Passage given:
•••••

Rosario does not see Amaia as a separate being deserving of life. She sees her as an extension of herself that she wishes to reclaim. This is the archetype of the “Devouring Mother.” In Shakta philosophy, the Mother is the source of all energy.

If that energy is turned inward and poisoned by past trauma or spiritual darkness, the mother begins to view the daughter’s growth as a theft of her own power. Every breath Amaia takes is seen by Rosario as a life-force stolen from her own veins. Because Rosario feels her own “Shakti” waning or stagnant, she develops a desperate, violent urge to pull the child back into the void—to “eat” the child’s future to feed her own starved ego.

The Illusion of Ownership

A significant reason for maternal harm in this perspective is the delusion of Maya. In a healthy dynamic, a mother recognises the child as a divine spark on its own path. However, Rosario is blinded by the illusion that she ‘owns’ the life she produced. She suffers from a spiritual possessiveness where the umbilical cord is never truly cut. It is converted into a leash.

When Amaia succeeds—becoming a police officer, a symbol of authority and order—it acts as a mirror to Rosario’s own internal chaos and perceived failures. To a mother trapped in this dark state, the child’s independence is felt as an act of betrayal or a literal tearing of the mother’s skin. The harm she inflicts is a misguided attempt to ‘stitch’ the child back into herself, refusing to allow the natural progression of the universe which demands that the child surpass the parent.

The Screen and the Subtle Cord

The scene where Rosario senses Amaia through a screen perfectly illustrates the Shakta concept of the subtle body. Our connections to our mothers are not just physical or emotional; they are energetic. This umbilical cord of Shakti remains long after birth as a psychic frequency.

•••••

Aim:
Rewrite the passage on Rosario and Amaia, everything from "The Screen and" down to "a psychic frequency.", with "psychic frequency" changed to "spiritual frequency".

Supplied data:
•••••

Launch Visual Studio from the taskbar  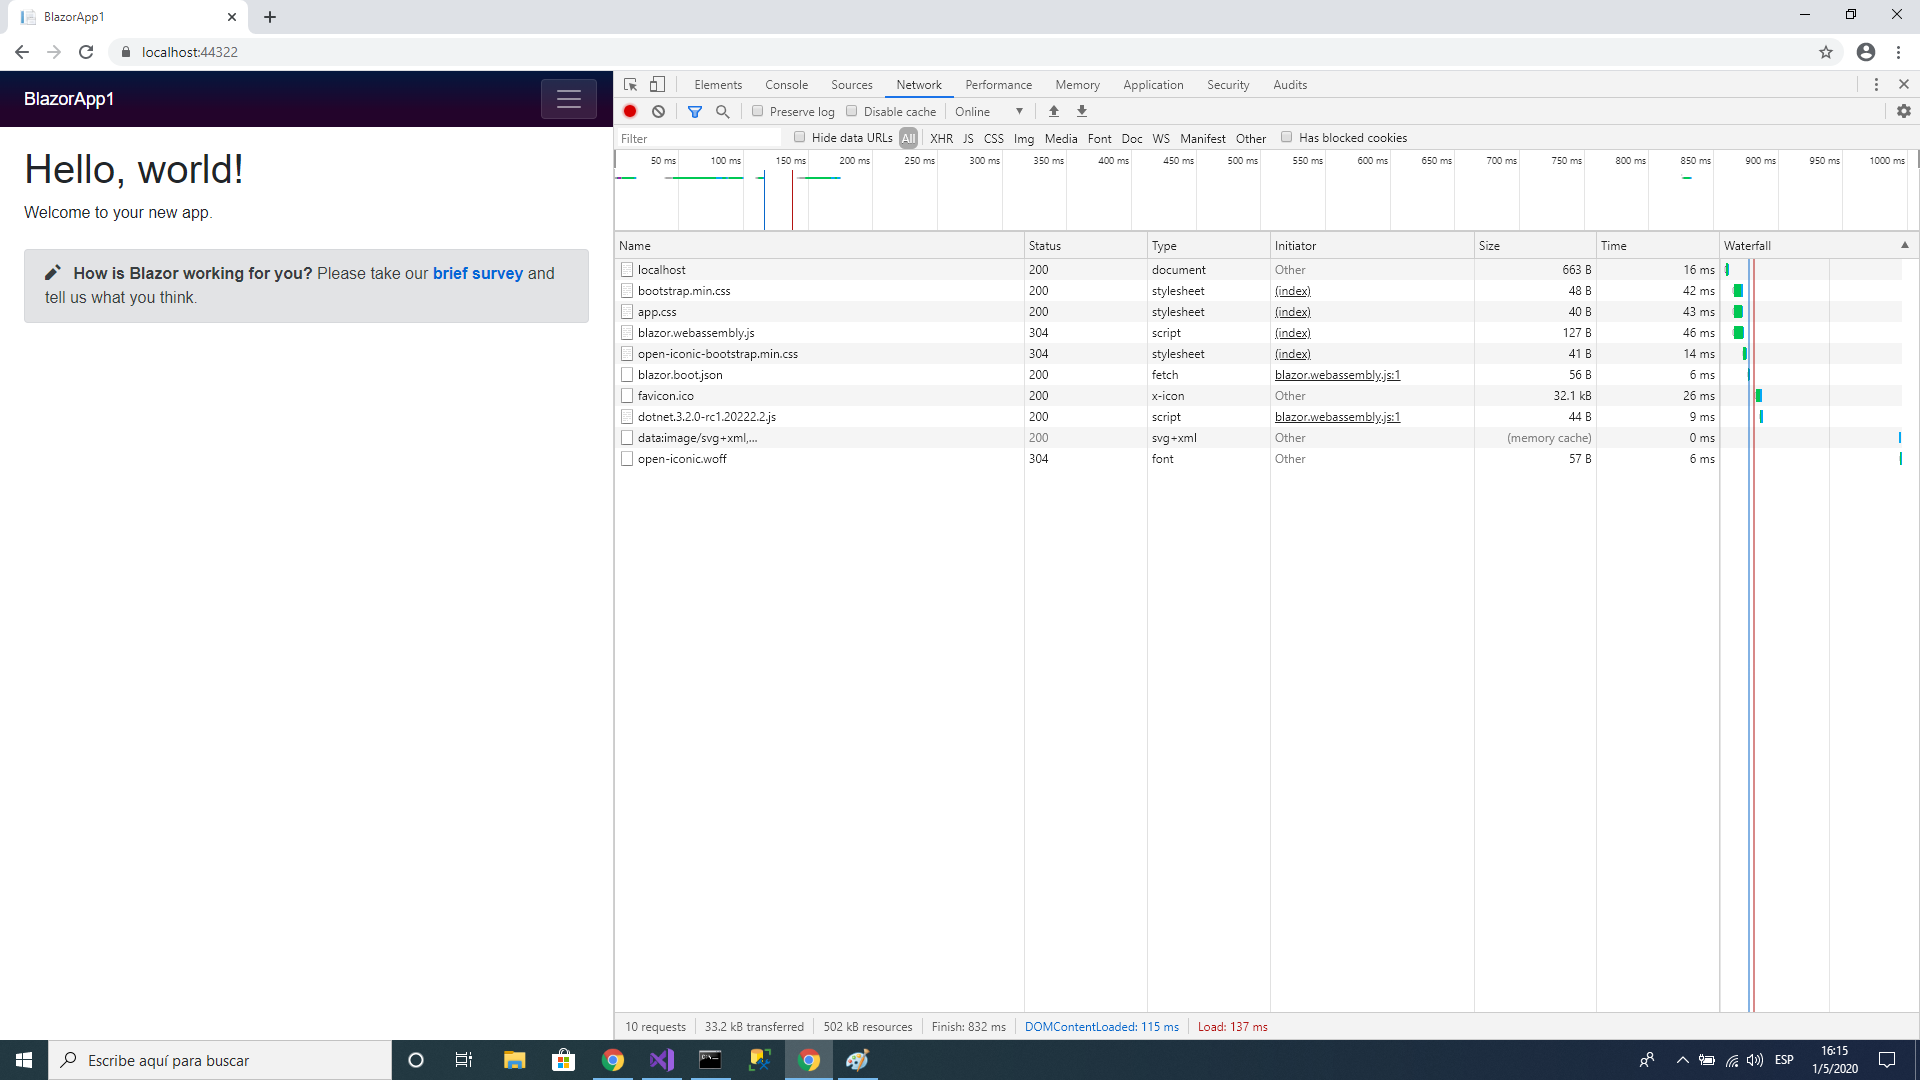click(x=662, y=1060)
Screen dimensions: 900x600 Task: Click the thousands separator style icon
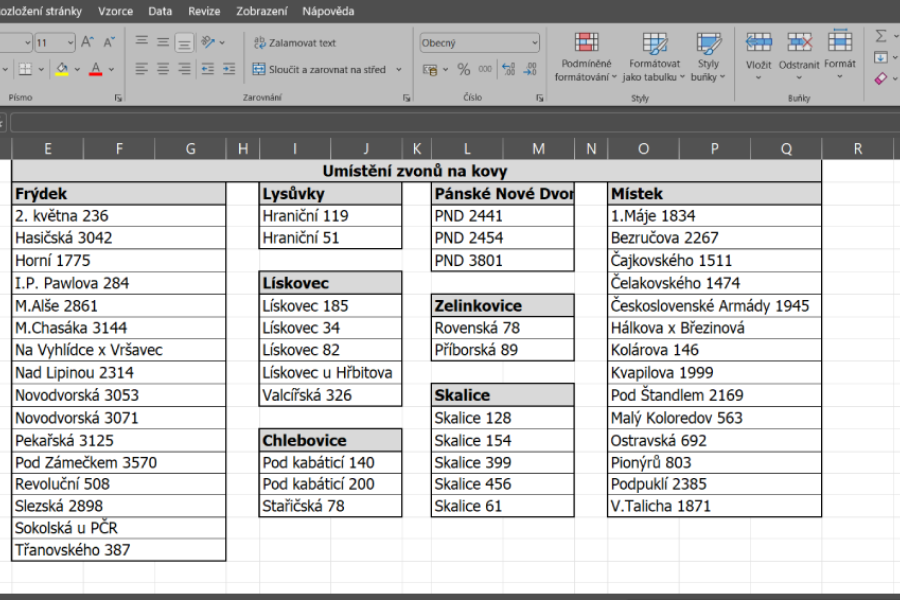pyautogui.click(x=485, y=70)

•••••

Output for this exercise:
The Screen and the Subtle Cord

The scene where Rosario senses Amaia through a screen perfectly illustrates the Shakta concept of the subtle body. Our connections to our mothers are not just physical or emotional; they are energetic. This umbilical cord of Shakti remains long after birth as a spiritual frequency.